Playwright and Director Luis Valdez Discusses “The Power of Zero”
“The future belongs to those who can imagine it.” With this sentence celebrated playwright, theater director, and filmmaker Luis Valdez concluded his provocative talk titled “The Power of Zero,” the second event in The Chicago School’s ongoing “Starting from Scratch: The Psychology of Beginning” lecture series.
Held at the Chicago Cultural Center, the forum drew more than 140 theater and film enthusiasts, representatives of social and cultural institutions who work with the Hispanic community, high-school students, and Chicago School students and faculty. The discussion continued informally during the reception sponsored by the Multicultural and Diversity Affairs Committee.
Called the father of Chicano theater, Valdez is the founder of El Teatro Campesino (1965), which started a national Chicano theater movement. He has written, co-written, and directed many plays depicting the Hispanic experience. He also directed the films Zoot Suit, which was screened at the Chicago Cultural Center the evening before Valez’s talk, and La Bamba.
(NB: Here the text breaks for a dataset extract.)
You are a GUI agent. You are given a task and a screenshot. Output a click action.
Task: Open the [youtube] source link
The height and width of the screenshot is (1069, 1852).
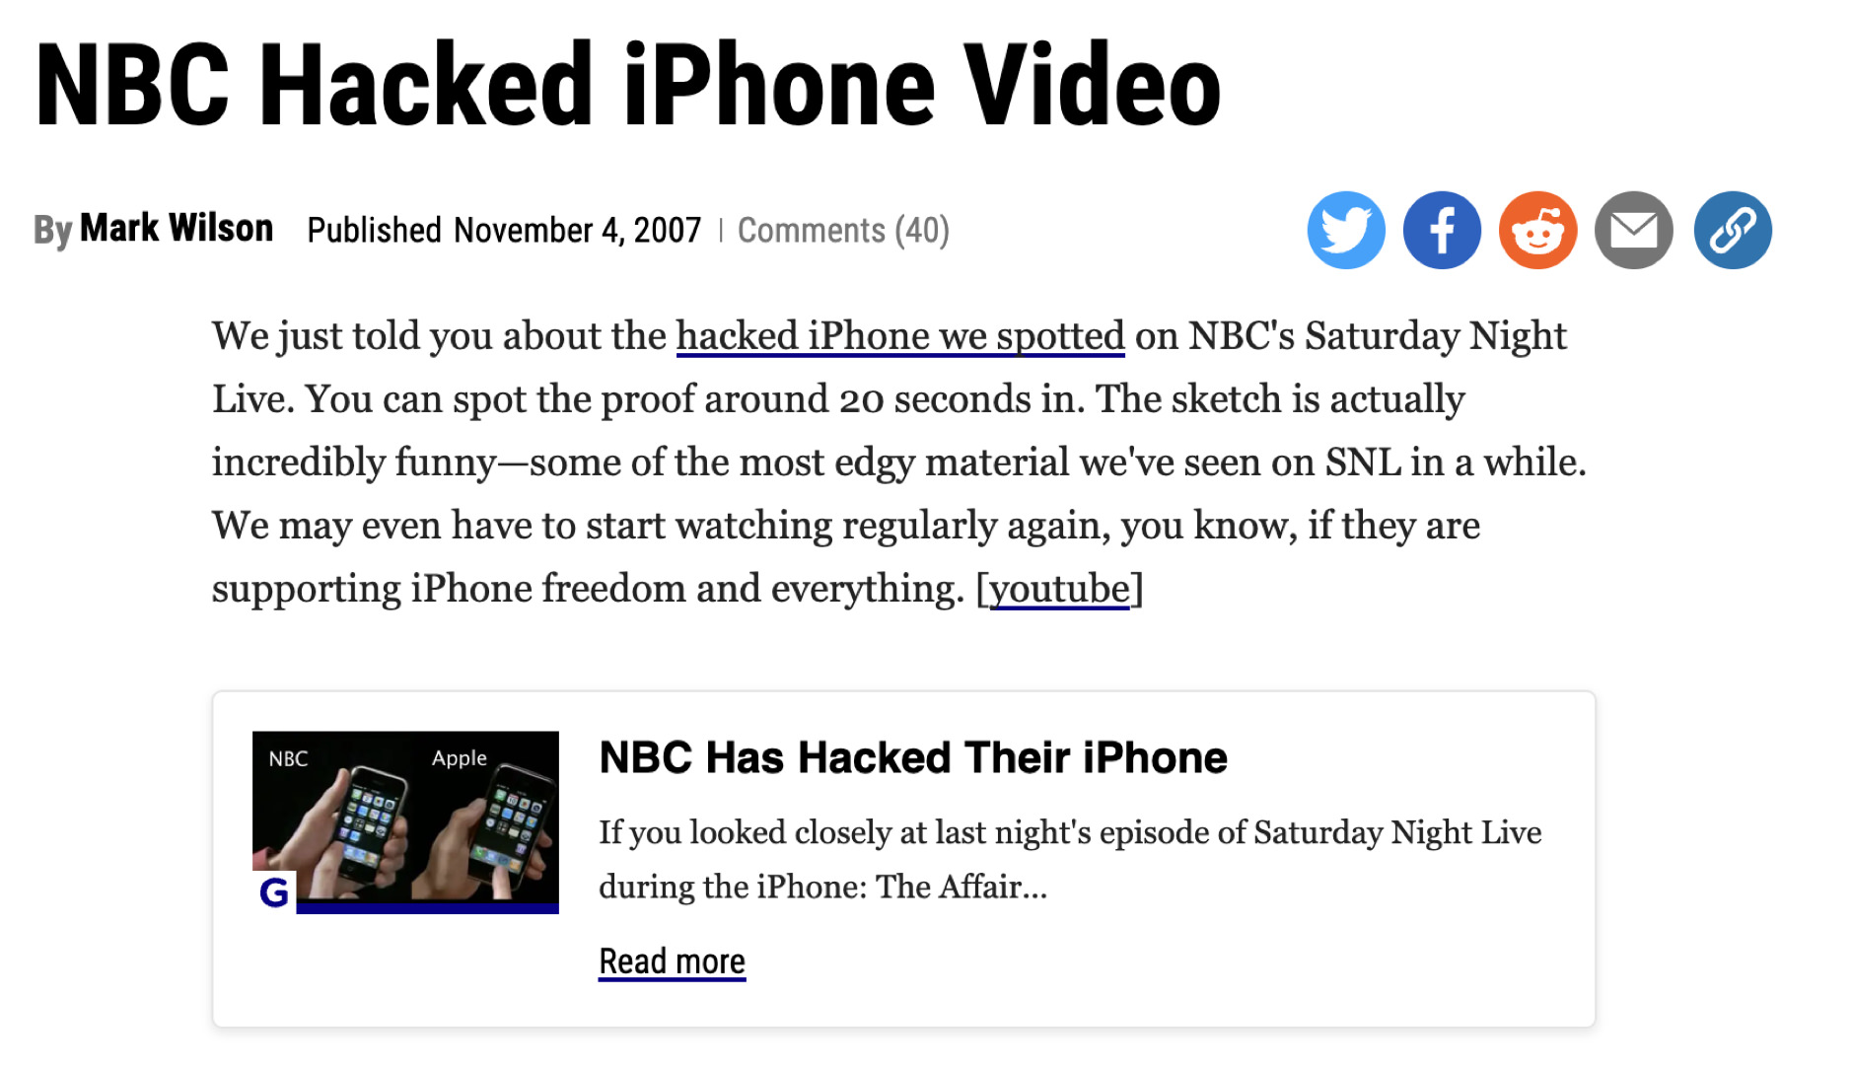1059,589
The Starting from Scratch lecture series was created to be a forum for prominent scholars, intellectuals, scientists, artists, entrepreneurs, activists, and community leaders to speak about the psychological dimension of their experience with starting a socially important enterprise from the ground up. Concepts such as “invention,” “creativity,” “inspiration,” “choice,” “pressure,” “satisfaction,” and “self-fulfillment” will be illuminated from the particular professional and individual perspective of each speaker.
Dr. Richard A. Shweder, a cultural psychologist and anthropologist from the University of Chicago, was the first Starting from Scratch lecturer earlier this year.